PINETO. Nella seduta di lunedì il Consiglio provinciale, con una deliberazione votata all’unanimità, ha ufficializzato la decisione della Provincia di chiedere di rientrare nella compagine sociale del Consorzio di gestione dell’Area marina protetta “Torre del Cerrano”. Le quote mai redistribuite della Provincia, rappresentano il 15% del fondo di dotazione.
«La Provincia è fra gli enti fondatori del Consorzio, qui è nata l’idea dell’istituzione di un’area marina protetta e, infine ma non da ultimo, siamo i proprietari dell’immobile (cioè della Torre di Cerrano, ndr)», dichiara il presidente Renzo Di Sabatino che aggiunge: «Abbiamo lavorato per mesi a questo risultato mettendo ordine, amministrativo e giuridico, a tutte le disposizioni che si sono succedute negli anni. L’ambiente e la tutela ambientale rimangono fra le competenze dell’ente d’area vasta. Chiedere di rientrare nel Consorzio, considerata lo status giuridico di proprietari del pregevole patrimonio immobiliare, è praticamente una scelta obbligata».

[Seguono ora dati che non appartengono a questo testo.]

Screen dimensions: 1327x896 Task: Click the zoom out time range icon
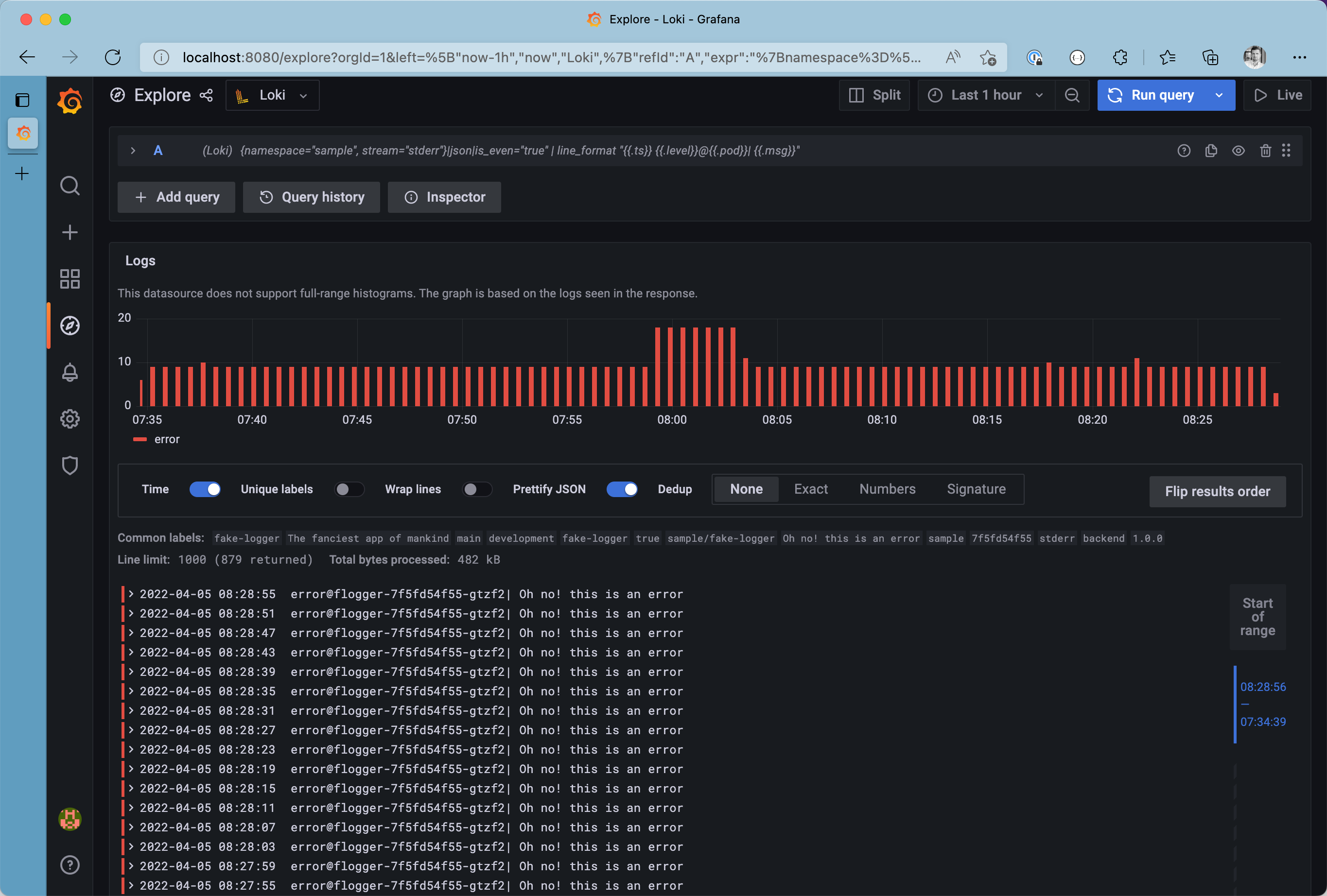(1072, 95)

La decisione della Provincia viene accolta con favore dai gruppi di opposizione di Silvi, che fanno sapere che «nel contempo, l'Assemblea del Parco ha rinviato sine die la deliberazione per l'acquisizione delle quote provinciali». «È prevalso il senso di responsabilità», si legge nella nota consiglieri. «Si è scongiurato il pericolo di avere un parco marino “Torre Cerrano” senza la Torre (di proprietà della Provincia, appunto). Rivolgiamo un’appello al presidente della Regione D’Alfonso e al consigliere regionale Monticelli di modificare in vista di ciò lo statuto del Parco e assicurare al più presto un cda legittimamente eletto considerando anche che l’assemblea del parco ha rinviato la deliberazione per l’acquisizione delle quote provinciali». Il consigliere Enrico Marini aggiunge: «Con il rientro della Provincia nel consorzio è evidente la nullità dei bandi emanati dai Comuni di Pineto e Silvi ». (d.f.)